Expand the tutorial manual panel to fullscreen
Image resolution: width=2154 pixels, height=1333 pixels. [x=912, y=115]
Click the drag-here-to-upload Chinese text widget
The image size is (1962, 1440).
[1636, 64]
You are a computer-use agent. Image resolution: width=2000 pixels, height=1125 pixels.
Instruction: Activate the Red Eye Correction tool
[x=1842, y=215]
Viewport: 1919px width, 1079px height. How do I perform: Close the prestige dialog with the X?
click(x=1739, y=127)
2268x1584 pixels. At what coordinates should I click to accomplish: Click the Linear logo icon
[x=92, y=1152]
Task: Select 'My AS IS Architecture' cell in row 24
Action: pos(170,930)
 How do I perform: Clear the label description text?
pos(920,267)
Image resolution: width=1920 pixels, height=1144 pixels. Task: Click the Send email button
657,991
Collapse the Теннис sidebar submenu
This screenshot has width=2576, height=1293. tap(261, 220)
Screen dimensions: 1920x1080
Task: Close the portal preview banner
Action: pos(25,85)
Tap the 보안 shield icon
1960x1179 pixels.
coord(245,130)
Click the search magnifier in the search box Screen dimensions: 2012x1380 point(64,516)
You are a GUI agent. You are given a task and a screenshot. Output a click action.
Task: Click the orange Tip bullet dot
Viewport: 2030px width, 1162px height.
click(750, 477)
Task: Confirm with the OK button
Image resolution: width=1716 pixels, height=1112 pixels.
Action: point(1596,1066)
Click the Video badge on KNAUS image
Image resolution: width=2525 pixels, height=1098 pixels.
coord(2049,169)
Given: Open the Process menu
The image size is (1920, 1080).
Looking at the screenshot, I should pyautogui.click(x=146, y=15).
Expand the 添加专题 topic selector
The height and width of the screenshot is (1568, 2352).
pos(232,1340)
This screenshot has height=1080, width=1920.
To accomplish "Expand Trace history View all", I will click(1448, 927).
********************
**Assigned task**. Repeat every line of the data verbatim.

**Your solution**.
Expand the tutorial manual panel to fullscreen
Image resolution: width=2154 pixels, height=1333 pixels. [x=912, y=115]
Click the drag-here-to-upload Chinese text widget
The image size is (1962, 1440).
[1636, 64]
You are a computer-use agent. Image resolution: width=2000 pixels, height=1125 pixels.
Instruction: Activate the Red Eye Correction tool
[x=1842, y=215]
Viewport: 1919px width, 1079px height. How do I perform: Close the prestige dialog with the X?
click(x=1739, y=127)
2268x1584 pixels. At what coordinates should I click to accomplish: Click the Linear logo icon
[x=92, y=1152]
Task: Select 'My AS IS Architecture' cell in row 24
Action: pos(170,930)
 How do I perform: Clear the label description text?
pos(920,267)
Image resolution: width=1920 pixels, height=1144 pixels. Task: Click the Send email button
657,991
Collapse the Теннис sidebar submenu
This screenshot has width=2576, height=1293. tap(261, 220)
Screen dimensions: 1920x1080
Task: Close the portal preview banner
Action: pos(25,85)
Tap the 보안 shield icon
1960x1179 pixels.
coord(245,130)
Click the search magnifier in the search box Screen dimensions: 2012x1380 point(64,516)
You are a GUI agent. You are given a task and a screenshot. Output a click action.
Task: Click the orange Tip bullet dot
Viewport: 2030px width, 1162px height.
click(750, 477)
Task: Confirm with the OK button
Image resolution: width=1716 pixels, height=1112 pixels.
Action: point(1596,1066)
Click the Video badge on KNAUS image
Image resolution: width=2525 pixels, height=1098 pixels.
coord(2049,169)
Given: Open the Process menu
The image size is (1920, 1080).
Looking at the screenshot, I should pyautogui.click(x=146, y=15).
Expand the 添加专题 topic selector
The height and width of the screenshot is (1568, 2352).
pos(232,1340)
This screenshot has height=1080, width=1920.
To accomplish "Expand Trace history View all", I will click(1448, 927).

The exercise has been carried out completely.